To use the tokenizer, you can pass the text you want to tokenize as the first argument. The tokenizer can also accept additional arguments to control the tokenization process. Here's an example of how to tokenize text using the tokenizer:

php
$input = 'I hate you so much';
$encodedInput = $tokenizer($input, padding: true, truncation: true);

The inputs of the tokenizer are:

  • text (string|array): The text to tokenize. You can batch multiple texts by passing an array of strings. It's the only required argument.
  • textPair (string|array): The second text to tokenize. This is used when tokenizing text pairs, such as in question-answering tasks. If set, it must have the same length as the text argument.
  • padding (bool): Indicates whether to pad the sequences to the maximum length or not. It defaults to false.
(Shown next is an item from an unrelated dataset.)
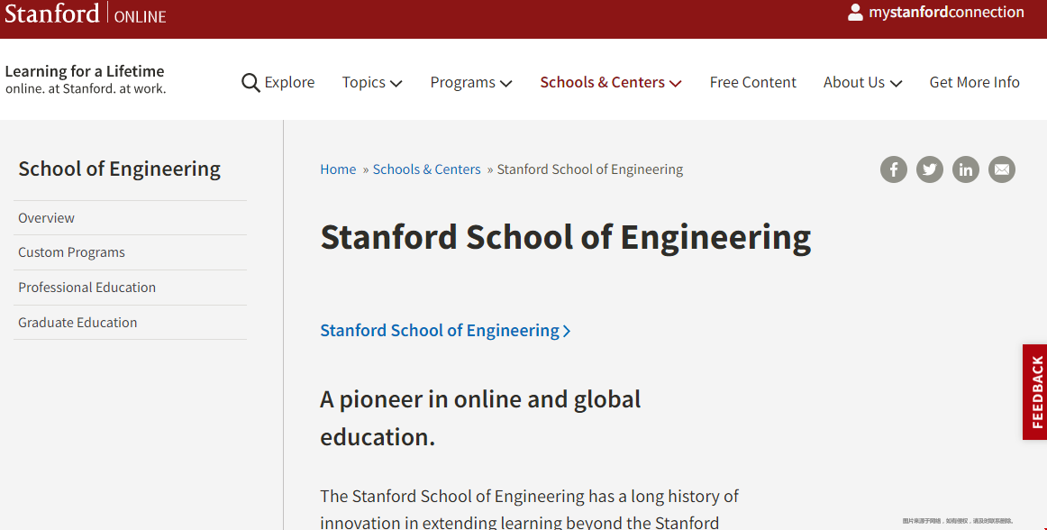Share page via email envelope icon

pyautogui.click(x=1002, y=169)
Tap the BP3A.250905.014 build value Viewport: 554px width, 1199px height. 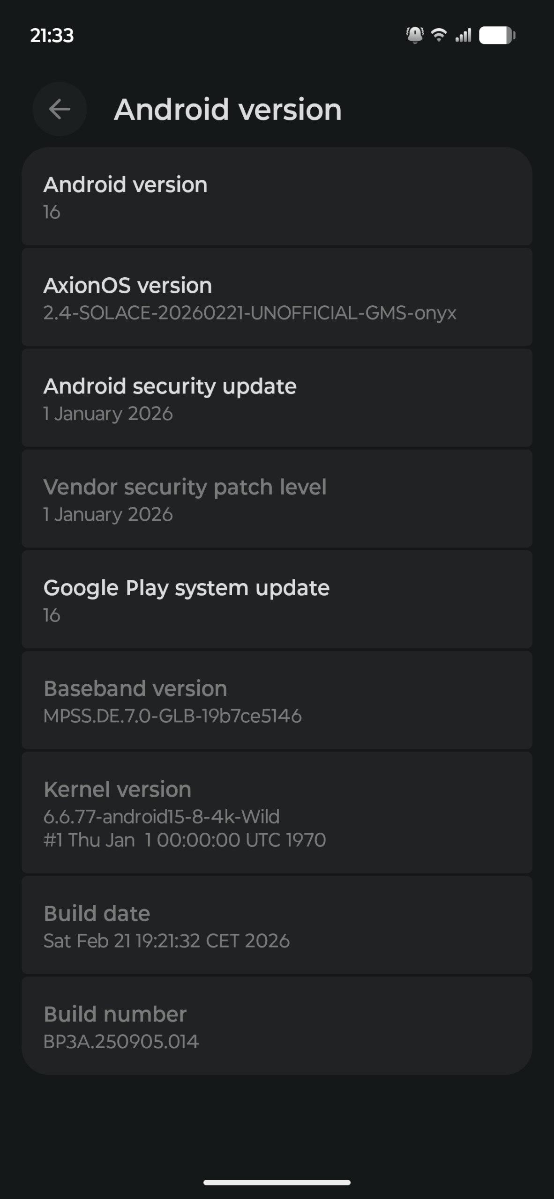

Padding is necessary when you want to batch multiple sequences together for inference, as the sequences must have the same length.
  • truncation (bool): Indicates whether to truncate the sequences to the maximum length or not. It defaults to false. Truncation is necessary when the sequences are longer than the maximum length accepted by the model.
  • maxLength (?int): The maximum length of the sequences. If set, the sequences will be truncated to this length.

Tokenizer Outputs

The output of the tokenizer is an array, containing 3 tensors:

  • input_ids: The tokenized text, converted to numerical IDs.
  • attention_mask: A mask indicating which tokens are padding tokens and which are not. This is used by the model to ignore the padding tokens during inference.
  • token_type_ids: A mask indicating which tokens belong to the first sentence and which belong to the second sentence. It's not always set, as it's only used in tasks that require tokenizing text pairs.

Model Specific Tokenizers

While the AutoTokenizer class is very versatile, and internally resolves to the correct tokenizer class, you can still skip that step and use the specific tokenizer class directly. This can be useful when you want to have more control over the tokenization process. Here's an example of how to use the BertTokenizer class directly:

php
use Codewithkyrian\Transformers\PretrainedTokenizers\BertTokenizer;

$tokenizer = BertTokenizer::fromPretrained('Xenova/toxic-bert');

The fromPretrained method of the BertTokenizer class accepts the same arguments as the AutoTokenizer class. You can see all available model specific tokenizers in the Codewithkyrian\Transformers\PretrainedTokenizers namespace.